Extracted records:
○ ○ ○ ○

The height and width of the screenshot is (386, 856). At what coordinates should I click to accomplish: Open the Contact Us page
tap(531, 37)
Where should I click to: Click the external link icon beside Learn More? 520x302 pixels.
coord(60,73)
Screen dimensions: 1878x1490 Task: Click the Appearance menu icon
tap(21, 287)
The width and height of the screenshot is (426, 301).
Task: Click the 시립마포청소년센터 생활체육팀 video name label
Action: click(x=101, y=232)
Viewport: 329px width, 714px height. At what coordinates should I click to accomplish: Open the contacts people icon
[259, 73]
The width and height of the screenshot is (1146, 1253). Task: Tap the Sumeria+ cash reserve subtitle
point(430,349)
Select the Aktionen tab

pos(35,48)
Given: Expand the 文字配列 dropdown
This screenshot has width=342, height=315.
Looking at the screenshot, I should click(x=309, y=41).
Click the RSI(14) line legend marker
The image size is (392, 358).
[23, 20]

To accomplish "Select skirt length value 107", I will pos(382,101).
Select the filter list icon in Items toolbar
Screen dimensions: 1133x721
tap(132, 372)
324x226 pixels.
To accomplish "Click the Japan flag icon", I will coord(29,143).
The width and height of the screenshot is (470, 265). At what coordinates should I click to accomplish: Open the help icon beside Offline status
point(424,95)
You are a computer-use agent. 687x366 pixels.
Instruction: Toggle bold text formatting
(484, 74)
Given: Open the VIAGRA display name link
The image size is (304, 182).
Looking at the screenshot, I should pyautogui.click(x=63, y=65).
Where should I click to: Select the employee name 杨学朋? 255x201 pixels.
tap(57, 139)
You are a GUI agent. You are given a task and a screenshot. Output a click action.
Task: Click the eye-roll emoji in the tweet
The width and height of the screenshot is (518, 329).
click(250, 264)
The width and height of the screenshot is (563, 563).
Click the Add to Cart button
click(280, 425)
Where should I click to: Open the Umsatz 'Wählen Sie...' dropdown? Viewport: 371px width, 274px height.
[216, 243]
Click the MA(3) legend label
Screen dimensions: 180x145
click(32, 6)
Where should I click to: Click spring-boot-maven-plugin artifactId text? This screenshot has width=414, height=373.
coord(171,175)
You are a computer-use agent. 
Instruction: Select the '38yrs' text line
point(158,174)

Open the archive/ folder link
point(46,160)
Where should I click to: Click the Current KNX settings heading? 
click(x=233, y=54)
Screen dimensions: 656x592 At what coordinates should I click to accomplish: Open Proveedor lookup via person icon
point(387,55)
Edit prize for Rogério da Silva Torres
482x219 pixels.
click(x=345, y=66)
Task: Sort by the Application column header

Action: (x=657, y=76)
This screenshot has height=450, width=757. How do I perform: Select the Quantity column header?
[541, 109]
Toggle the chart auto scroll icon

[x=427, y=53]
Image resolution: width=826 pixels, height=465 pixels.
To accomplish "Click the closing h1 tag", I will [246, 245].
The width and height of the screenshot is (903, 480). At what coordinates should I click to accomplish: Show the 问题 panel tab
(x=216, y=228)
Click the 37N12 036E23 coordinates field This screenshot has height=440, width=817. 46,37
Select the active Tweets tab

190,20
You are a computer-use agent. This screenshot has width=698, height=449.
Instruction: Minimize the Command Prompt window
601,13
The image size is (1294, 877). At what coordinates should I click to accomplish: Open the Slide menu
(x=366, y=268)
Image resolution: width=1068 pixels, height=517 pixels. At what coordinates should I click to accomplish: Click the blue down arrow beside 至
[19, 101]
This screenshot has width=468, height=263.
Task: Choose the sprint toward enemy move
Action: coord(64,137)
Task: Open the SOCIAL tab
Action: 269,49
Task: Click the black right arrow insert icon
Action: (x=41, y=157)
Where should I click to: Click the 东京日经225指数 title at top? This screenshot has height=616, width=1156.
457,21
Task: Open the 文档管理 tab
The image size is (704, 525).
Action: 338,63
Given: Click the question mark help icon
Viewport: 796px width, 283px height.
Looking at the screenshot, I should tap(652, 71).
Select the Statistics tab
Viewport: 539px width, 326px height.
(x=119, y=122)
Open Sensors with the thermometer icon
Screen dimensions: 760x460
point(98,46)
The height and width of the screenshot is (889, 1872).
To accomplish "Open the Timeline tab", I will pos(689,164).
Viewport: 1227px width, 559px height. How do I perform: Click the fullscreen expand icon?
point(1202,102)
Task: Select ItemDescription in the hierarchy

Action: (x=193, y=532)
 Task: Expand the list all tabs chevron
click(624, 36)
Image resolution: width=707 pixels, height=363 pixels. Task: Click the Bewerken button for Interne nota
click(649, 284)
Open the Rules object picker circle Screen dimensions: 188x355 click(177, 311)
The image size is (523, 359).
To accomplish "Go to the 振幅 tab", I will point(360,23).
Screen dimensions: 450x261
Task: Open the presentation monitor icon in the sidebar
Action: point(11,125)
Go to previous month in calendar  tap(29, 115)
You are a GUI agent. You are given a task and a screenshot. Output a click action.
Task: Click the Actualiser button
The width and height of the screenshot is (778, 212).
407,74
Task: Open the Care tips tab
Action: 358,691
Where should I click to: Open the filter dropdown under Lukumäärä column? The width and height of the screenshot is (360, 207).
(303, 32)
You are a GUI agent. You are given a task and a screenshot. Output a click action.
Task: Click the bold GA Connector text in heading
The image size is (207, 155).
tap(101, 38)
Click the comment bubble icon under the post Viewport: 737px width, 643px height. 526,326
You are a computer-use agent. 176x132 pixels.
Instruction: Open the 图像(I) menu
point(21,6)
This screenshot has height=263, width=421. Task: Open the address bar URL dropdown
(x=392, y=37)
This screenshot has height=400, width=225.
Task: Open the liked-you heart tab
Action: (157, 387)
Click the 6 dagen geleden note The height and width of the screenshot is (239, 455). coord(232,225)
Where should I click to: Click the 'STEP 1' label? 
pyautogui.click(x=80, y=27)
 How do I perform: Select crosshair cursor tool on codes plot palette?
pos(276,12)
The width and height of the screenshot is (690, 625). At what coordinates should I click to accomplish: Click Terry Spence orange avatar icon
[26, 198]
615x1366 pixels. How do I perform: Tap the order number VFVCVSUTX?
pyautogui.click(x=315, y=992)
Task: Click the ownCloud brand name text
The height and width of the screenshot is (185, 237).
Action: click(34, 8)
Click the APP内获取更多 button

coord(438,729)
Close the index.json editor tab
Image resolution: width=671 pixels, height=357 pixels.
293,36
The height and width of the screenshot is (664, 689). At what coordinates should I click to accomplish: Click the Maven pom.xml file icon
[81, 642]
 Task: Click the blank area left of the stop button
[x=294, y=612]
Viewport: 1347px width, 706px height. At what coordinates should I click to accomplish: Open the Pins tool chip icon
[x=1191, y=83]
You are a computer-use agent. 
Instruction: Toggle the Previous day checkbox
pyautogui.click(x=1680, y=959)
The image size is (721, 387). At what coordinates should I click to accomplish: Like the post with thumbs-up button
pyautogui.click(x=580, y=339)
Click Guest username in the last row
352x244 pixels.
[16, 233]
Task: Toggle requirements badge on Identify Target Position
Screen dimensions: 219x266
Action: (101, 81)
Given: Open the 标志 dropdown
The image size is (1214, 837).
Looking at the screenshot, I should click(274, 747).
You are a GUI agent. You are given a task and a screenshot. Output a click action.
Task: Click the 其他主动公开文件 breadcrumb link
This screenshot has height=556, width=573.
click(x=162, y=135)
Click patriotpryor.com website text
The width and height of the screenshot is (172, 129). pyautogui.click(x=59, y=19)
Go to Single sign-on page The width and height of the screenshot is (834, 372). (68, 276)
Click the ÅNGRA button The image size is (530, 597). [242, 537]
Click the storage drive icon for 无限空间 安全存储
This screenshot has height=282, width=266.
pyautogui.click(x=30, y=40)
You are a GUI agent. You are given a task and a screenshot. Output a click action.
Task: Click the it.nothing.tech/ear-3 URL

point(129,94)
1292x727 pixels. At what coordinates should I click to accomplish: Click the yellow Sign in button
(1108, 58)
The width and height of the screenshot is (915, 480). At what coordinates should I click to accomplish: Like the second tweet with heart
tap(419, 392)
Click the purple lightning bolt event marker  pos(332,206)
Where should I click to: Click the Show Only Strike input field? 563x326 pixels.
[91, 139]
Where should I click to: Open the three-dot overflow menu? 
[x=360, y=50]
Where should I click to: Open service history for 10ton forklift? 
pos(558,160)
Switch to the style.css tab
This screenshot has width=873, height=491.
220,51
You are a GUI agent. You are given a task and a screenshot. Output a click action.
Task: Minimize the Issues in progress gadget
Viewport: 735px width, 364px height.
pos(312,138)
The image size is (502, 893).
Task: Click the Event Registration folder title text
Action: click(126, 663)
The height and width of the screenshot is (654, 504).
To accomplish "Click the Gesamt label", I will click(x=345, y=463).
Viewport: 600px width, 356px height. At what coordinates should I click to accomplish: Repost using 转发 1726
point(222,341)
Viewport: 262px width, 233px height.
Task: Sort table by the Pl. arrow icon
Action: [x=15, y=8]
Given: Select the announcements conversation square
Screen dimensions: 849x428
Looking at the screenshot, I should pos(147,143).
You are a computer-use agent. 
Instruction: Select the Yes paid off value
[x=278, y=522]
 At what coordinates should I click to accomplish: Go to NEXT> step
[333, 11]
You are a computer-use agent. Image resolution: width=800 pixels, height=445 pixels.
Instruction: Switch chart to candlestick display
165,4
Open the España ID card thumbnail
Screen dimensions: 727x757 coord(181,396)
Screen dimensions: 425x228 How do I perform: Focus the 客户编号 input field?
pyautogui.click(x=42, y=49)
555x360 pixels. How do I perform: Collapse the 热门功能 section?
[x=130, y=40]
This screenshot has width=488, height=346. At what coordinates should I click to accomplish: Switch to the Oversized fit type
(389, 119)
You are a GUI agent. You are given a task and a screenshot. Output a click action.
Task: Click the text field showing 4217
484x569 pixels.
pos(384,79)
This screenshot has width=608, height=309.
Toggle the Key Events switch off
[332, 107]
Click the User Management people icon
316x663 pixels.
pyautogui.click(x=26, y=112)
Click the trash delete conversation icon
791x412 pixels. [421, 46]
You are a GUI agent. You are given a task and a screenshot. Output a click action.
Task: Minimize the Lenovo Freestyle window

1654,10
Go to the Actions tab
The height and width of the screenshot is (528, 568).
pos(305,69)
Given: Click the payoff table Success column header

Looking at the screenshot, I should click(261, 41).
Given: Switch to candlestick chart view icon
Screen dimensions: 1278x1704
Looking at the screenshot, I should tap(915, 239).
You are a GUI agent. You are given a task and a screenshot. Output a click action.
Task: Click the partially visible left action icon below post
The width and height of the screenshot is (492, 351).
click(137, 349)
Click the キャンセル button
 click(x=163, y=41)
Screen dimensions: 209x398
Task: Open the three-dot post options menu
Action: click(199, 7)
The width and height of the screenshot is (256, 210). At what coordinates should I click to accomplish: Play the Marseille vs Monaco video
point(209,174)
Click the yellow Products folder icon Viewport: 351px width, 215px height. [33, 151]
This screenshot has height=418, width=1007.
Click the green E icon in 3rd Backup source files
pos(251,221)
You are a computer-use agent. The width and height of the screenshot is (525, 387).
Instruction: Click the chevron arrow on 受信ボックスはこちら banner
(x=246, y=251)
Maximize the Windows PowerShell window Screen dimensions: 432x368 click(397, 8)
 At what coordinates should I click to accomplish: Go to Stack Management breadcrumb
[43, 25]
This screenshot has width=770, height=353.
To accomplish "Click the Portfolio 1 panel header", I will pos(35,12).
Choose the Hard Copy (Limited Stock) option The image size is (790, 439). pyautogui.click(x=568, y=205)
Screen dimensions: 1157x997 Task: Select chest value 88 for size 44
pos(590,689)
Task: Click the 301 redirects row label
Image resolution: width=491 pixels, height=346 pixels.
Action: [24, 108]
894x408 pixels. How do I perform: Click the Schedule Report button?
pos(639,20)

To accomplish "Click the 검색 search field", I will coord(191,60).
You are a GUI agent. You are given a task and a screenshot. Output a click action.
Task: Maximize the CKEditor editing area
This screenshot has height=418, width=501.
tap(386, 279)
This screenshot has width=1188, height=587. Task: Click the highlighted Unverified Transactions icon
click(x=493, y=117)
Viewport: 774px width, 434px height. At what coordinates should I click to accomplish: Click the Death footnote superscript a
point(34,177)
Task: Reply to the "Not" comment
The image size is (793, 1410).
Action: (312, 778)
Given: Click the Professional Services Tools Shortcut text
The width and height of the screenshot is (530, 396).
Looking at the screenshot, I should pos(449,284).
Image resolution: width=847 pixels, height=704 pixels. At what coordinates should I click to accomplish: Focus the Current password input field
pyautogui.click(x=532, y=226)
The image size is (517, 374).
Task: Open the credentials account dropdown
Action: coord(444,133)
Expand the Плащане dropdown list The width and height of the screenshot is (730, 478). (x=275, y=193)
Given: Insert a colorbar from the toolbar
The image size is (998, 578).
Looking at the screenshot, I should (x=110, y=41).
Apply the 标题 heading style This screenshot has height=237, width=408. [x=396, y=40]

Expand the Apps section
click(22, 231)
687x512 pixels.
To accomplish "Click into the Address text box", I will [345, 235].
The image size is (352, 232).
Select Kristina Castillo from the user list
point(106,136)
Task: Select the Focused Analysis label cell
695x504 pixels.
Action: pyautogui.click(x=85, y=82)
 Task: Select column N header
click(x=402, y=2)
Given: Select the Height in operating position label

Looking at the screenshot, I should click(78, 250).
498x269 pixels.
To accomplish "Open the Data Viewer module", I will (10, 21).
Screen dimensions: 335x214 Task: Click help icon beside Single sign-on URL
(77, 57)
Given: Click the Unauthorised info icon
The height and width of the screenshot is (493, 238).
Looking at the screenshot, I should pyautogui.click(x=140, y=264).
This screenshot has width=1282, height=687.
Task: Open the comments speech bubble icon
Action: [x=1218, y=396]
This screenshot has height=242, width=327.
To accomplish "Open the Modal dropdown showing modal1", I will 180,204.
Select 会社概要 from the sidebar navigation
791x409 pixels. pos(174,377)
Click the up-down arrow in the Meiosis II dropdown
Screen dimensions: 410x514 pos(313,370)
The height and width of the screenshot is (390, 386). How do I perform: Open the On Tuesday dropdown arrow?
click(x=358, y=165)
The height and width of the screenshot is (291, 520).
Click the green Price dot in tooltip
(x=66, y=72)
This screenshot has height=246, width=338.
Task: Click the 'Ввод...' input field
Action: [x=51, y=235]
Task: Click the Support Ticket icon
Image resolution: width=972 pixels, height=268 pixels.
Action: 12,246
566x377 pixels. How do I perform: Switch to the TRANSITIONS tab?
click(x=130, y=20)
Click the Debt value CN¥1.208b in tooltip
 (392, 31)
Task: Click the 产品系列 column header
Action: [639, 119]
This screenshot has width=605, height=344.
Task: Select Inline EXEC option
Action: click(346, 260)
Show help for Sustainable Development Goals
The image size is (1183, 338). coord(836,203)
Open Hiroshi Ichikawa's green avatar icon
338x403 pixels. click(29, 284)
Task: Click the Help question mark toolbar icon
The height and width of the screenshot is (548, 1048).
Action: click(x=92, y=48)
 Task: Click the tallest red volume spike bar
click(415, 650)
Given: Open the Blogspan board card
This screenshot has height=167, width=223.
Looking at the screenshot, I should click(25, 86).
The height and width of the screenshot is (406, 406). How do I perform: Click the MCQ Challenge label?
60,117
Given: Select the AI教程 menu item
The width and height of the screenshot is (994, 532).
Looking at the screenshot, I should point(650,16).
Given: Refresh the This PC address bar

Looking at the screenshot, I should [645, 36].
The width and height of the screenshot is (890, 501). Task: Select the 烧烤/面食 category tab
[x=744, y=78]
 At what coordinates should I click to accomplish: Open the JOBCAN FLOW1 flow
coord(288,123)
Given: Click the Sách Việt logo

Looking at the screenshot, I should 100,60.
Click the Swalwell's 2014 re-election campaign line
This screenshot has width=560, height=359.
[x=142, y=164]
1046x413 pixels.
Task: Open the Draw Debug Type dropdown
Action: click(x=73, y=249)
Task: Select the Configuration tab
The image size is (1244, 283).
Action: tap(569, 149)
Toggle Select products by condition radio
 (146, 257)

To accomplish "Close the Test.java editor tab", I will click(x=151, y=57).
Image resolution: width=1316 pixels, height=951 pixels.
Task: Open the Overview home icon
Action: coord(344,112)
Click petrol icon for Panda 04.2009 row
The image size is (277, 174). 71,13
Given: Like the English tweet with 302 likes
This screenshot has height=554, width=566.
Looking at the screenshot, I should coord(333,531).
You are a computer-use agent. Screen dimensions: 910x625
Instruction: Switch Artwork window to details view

○ ○ ○ ○

REQUIRED ACTION — The expected answer is a copy of every line in the entries that holds the word "toolbar".

FINISHED EXERCISE —
Select the filter list icon in Items toolbar
Given: Insert a colorbar from the toolbar
Task: Click the Help question mark toolbar icon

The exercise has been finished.